◆ **Exercise directions**: Each entry below should be given again exactly; the pictures stay out.

◆ **Given data**:
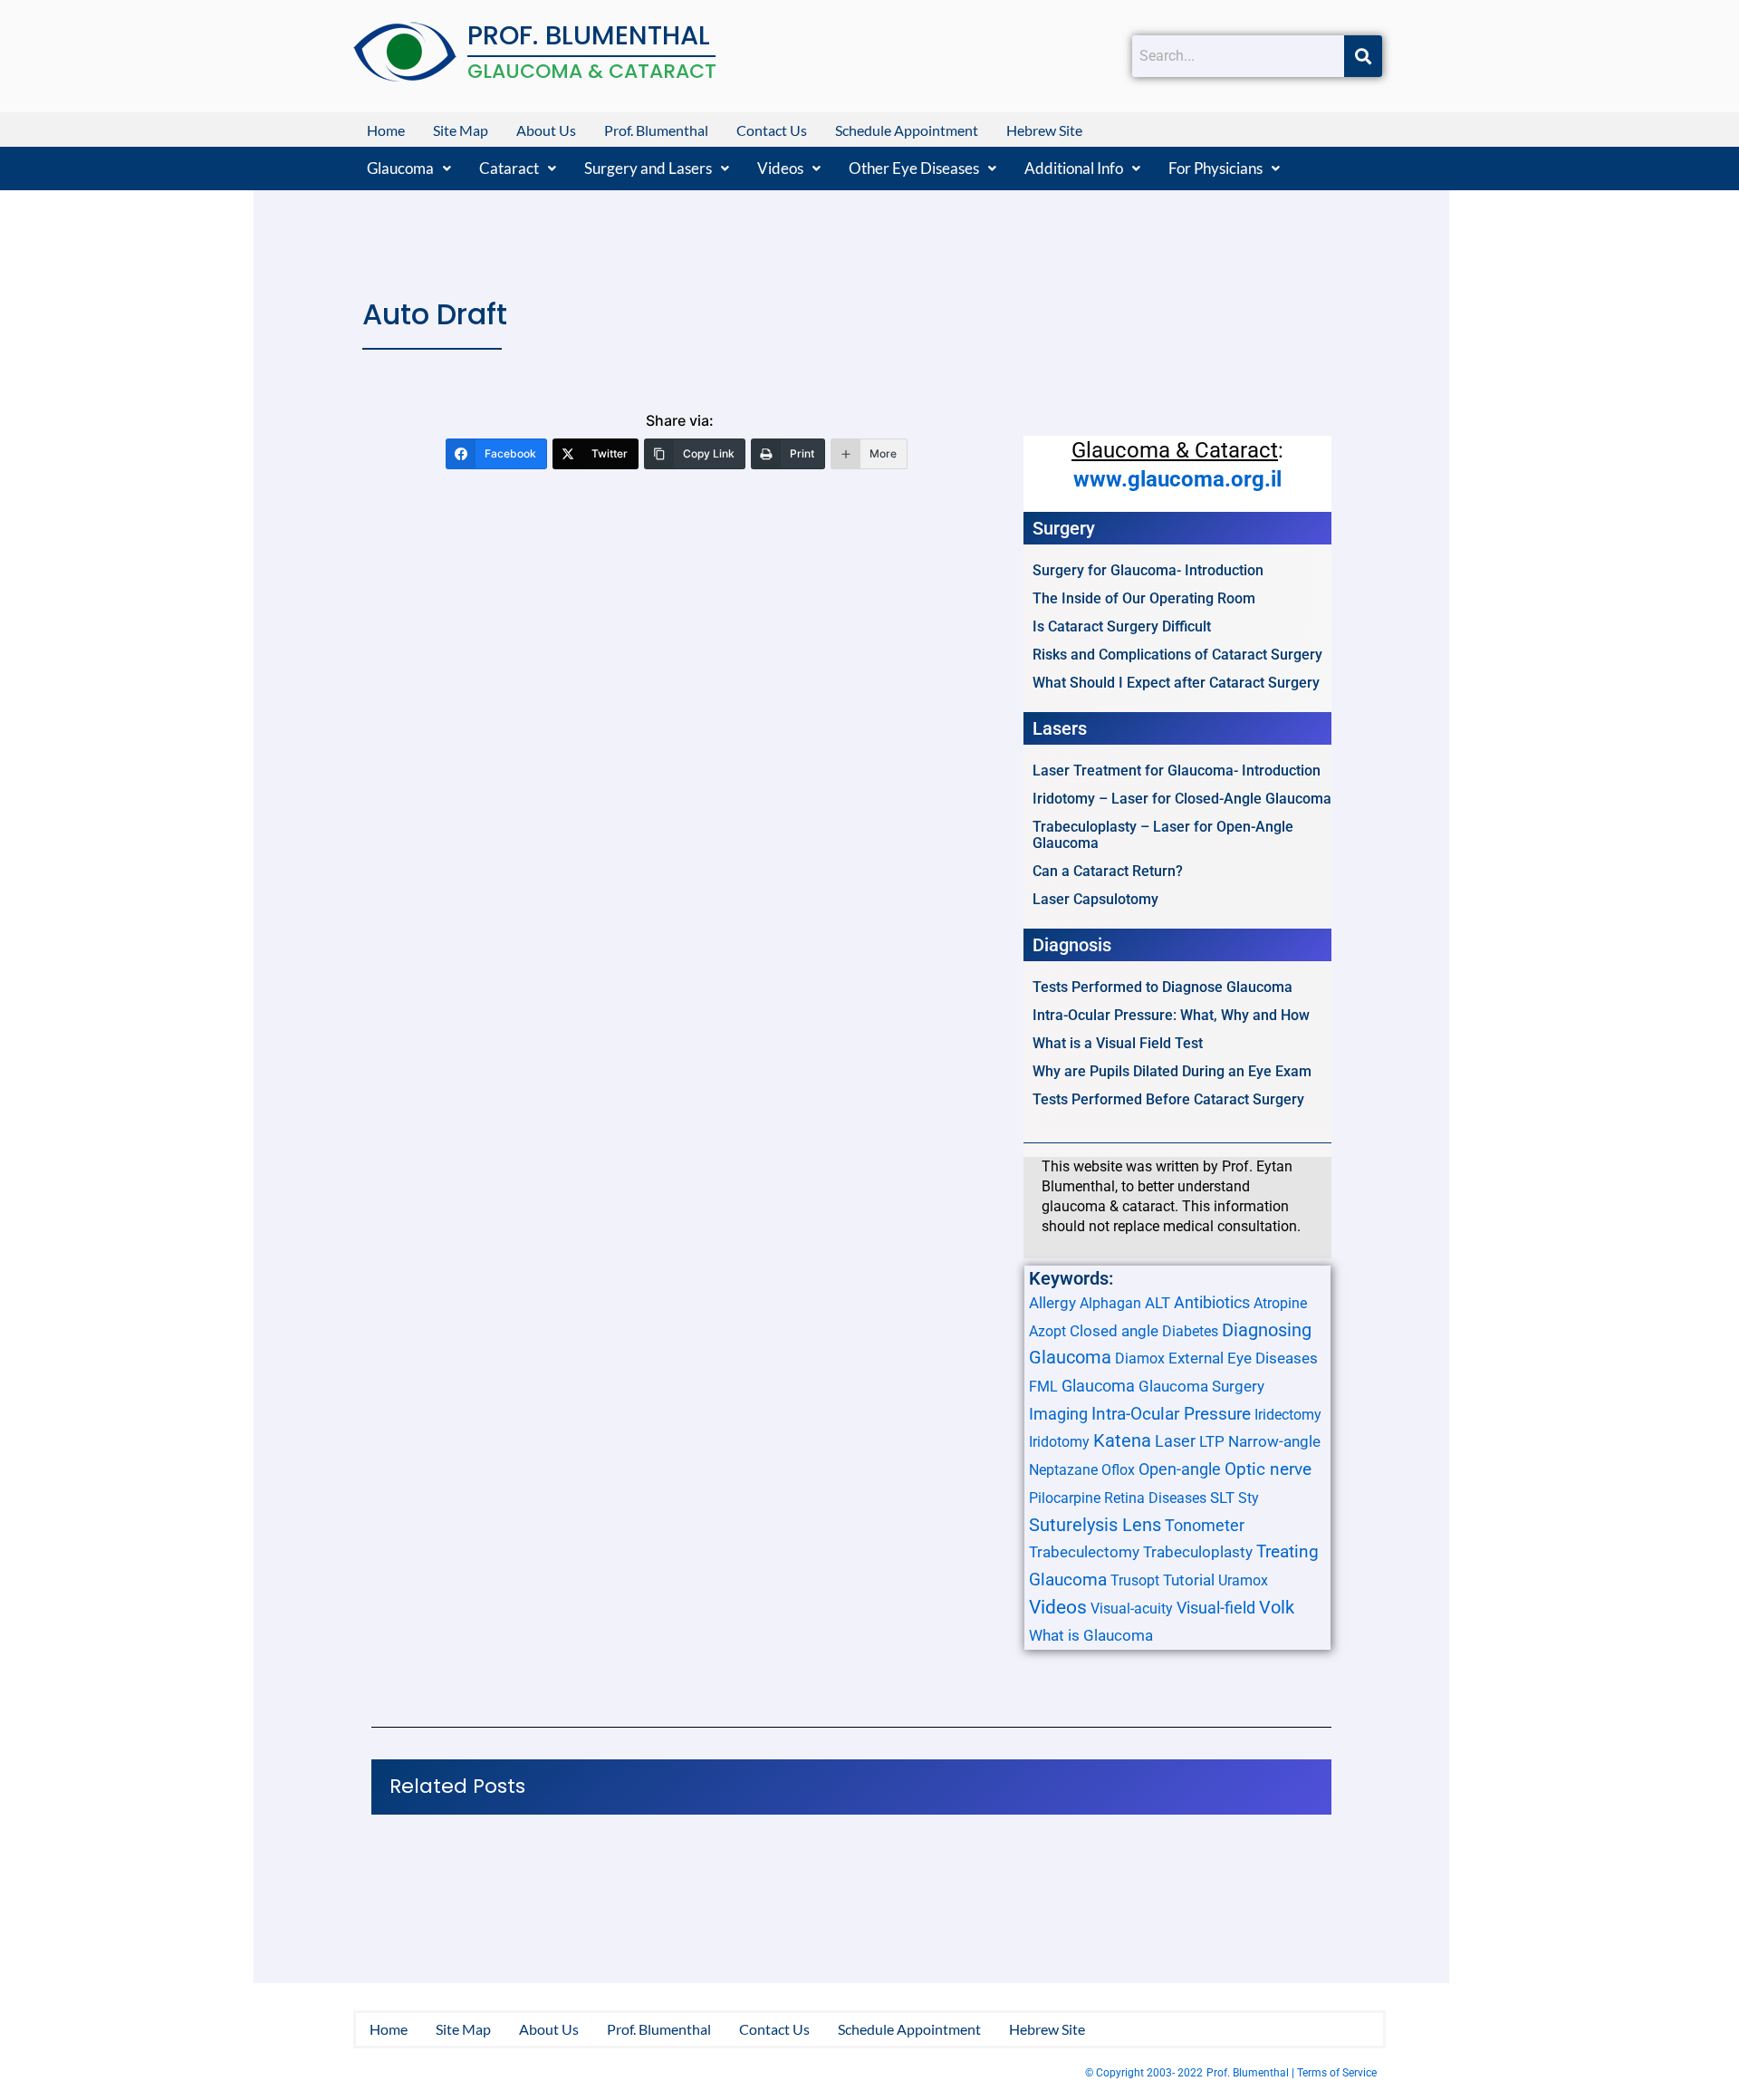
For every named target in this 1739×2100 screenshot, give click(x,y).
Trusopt (1134, 1580)
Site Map (460, 130)
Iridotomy (1059, 1441)
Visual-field (1216, 1607)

◆ **Result for this exercise**:
For every named target in this 1739×2100 screenshot, give click(x,y).
Trusopt (1134, 1580)
Site Map (460, 130)
Iridotomy (1059, 1441)
Visual-field (1216, 1607)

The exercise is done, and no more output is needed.